I have grown dispirited reading all the sycophantic coverage of the operation for George Best's liver transplant.
The mythology around the ex-footballer has become so intense he is treated like a national hero. All sense of reality about the man disappeared long ago.
To quote a well-known television boss, let's cut the crap. George Best may have been a great footballer in his prime with Manchester United, though whether his twinkling, magical feet were ever the miracles soccer legend would now have us believe, I could not say.
But what is unarguable is that George Best is not just a drunk. He is, as he himself so engagingly confesses, an alcoholic. There is a huge difference between the two.
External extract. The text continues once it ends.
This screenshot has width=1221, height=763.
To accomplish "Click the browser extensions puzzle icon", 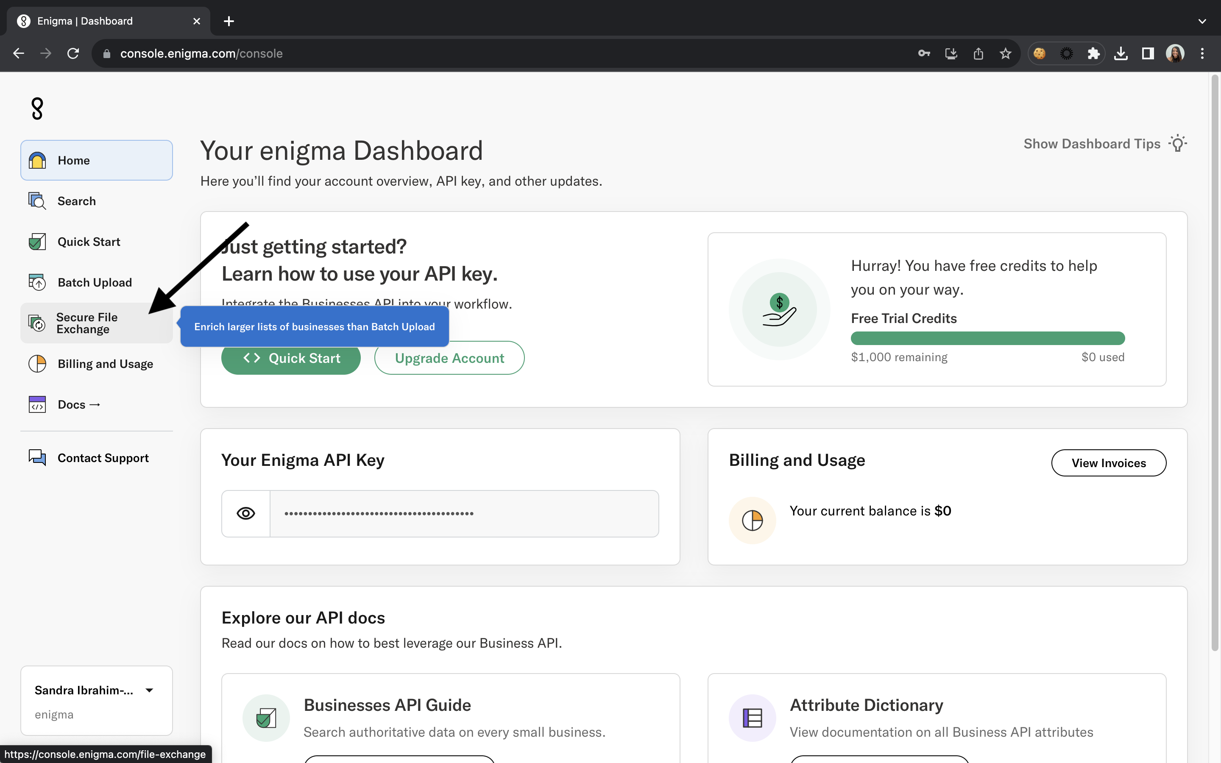I will [x=1093, y=53].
The former is a seriously nasty social failing. The latter is a disease - but a controllable disease.
In Alcoholics Anonymous, addicts who may have lost their jobs, homes, families, friends, self respect - everything, because of the booze - learn how to restart living their lives without alcohol.
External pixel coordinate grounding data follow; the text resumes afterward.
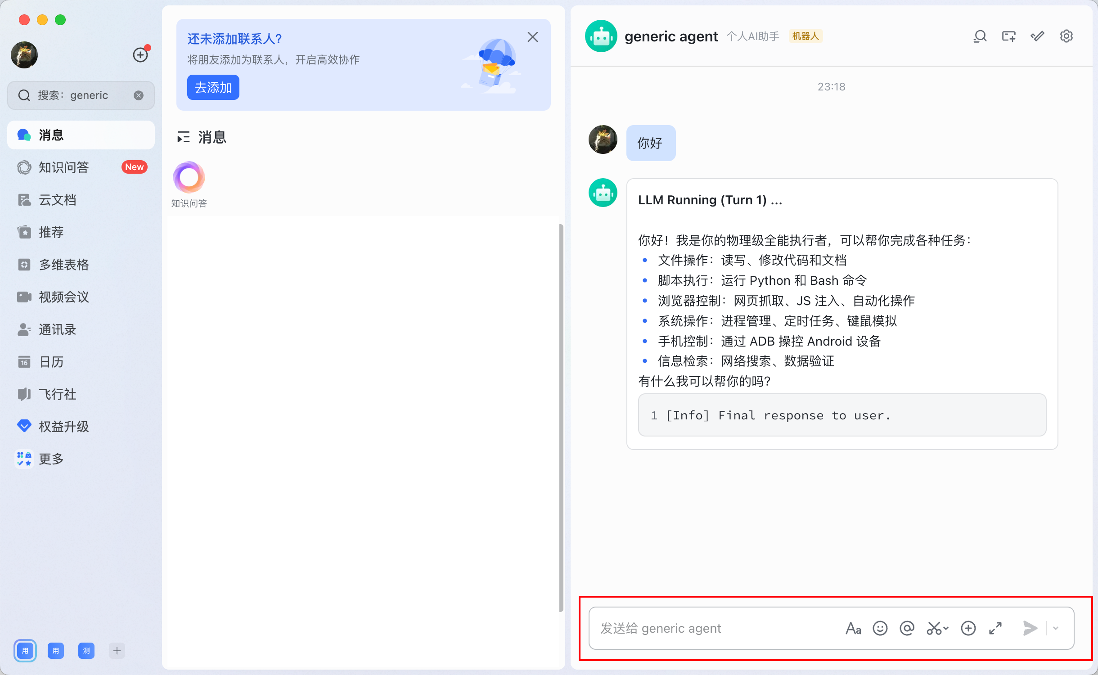This screenshot has height=675, width=1098.
Task: Open send options dropdown arrow
Action: pos(1056,628)
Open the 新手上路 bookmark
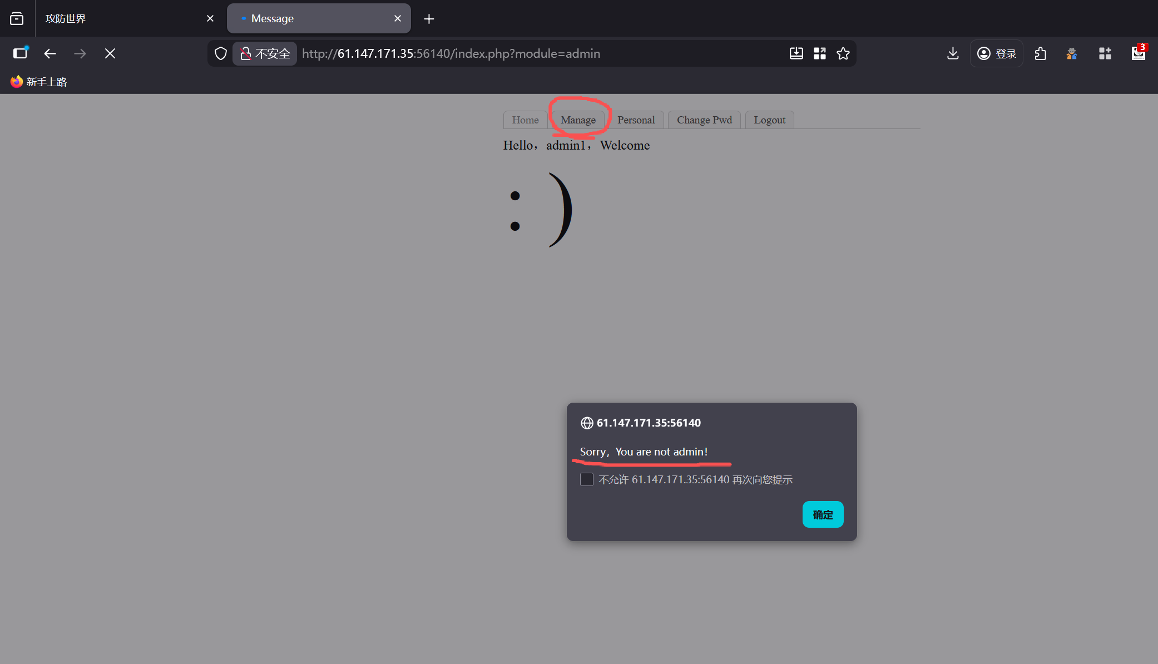Viewport: 1158px width, 664px height. [39, 82]
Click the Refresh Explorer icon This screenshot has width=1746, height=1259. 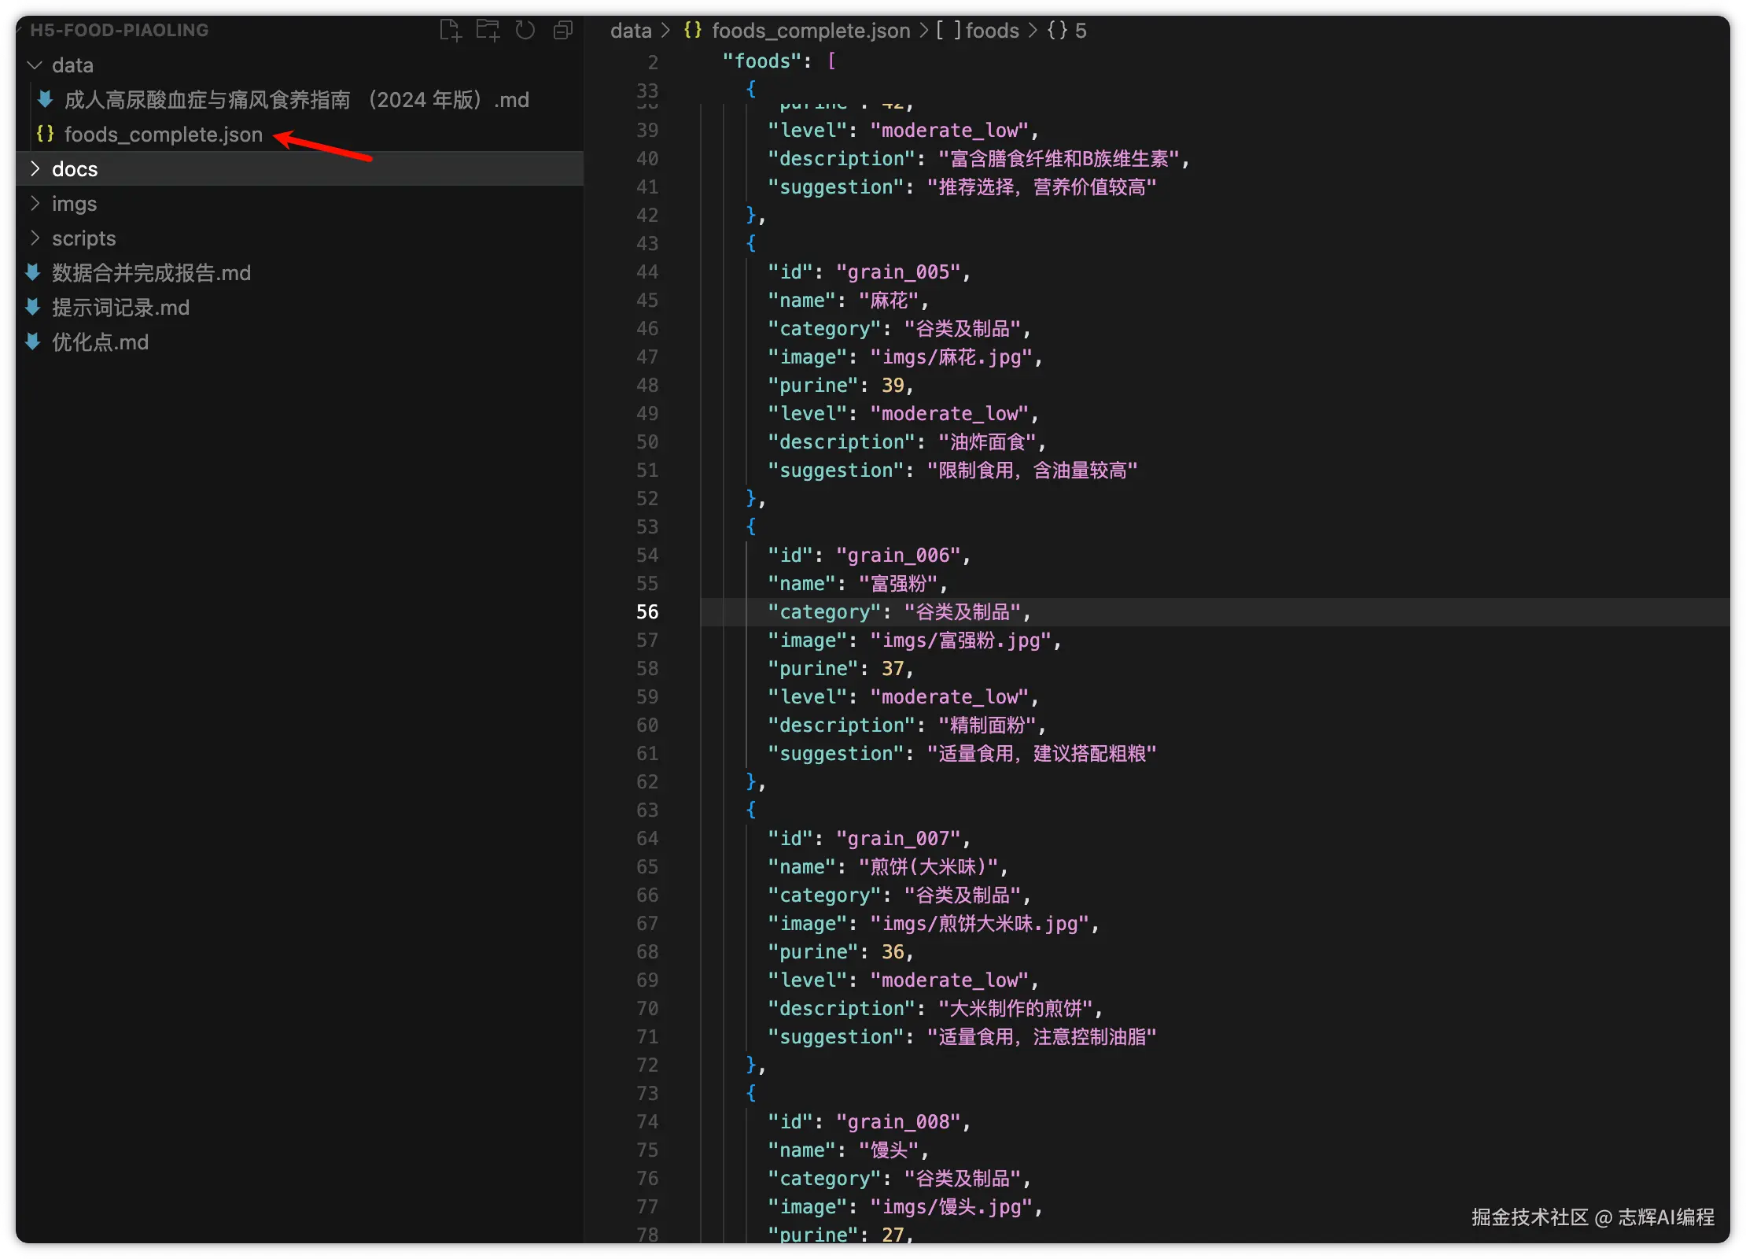point(525,31)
They stay away from the bottle just one day at a time, sometimes one hour at a time with the support of others around them.
For the alcoholic it is a terrifying process demanding immense amounts of courage, determination and perseverance.
Sadly, so far, George Best appears to have been unable to summon up these qualities, though he first tried AA as long ago as 1980.
Even though he has managed to keep himself sober for a year to qualify for the life-saving transplant operation, there is nothing in his history of clinics, therapy, medical implants and all the rest of it that gives much confidence he will stay off the booze permanently.
His hospital room has been described as his last chance saloon. But that misses the point. Someone else's liver may have saved Best's life for the moment but it is not going to curb the alcoholism.
Somehow, while he lies there in bed with the donated organ struggling to cope with his ravaged body, he has to find the will to take control of the disease.
He might start with the Serenity Prayer which AA members constantly repeat to themselves and say at every AA meeting: "God grant me the serenity to accept the things I cannot change, courage to change the things I can, and wisdom to know the difference."
While the pressure of celebrity may make some people drink excessively from time to time, it does not create alcoholism. The cause and true nature of the disease have never been satisfactorily explained.
Most alcoholics reach their personal "rock bottom" before finding the will to help themselves. It is the gutter - or the morgue.
Best must surely know he has reached his in an intensive care unit with a stranger's liver inside him. Now he has to dare to live again.
How sad such a talented sportsman and charming person should be so shockingly self-destructive. It really does not have to be that way.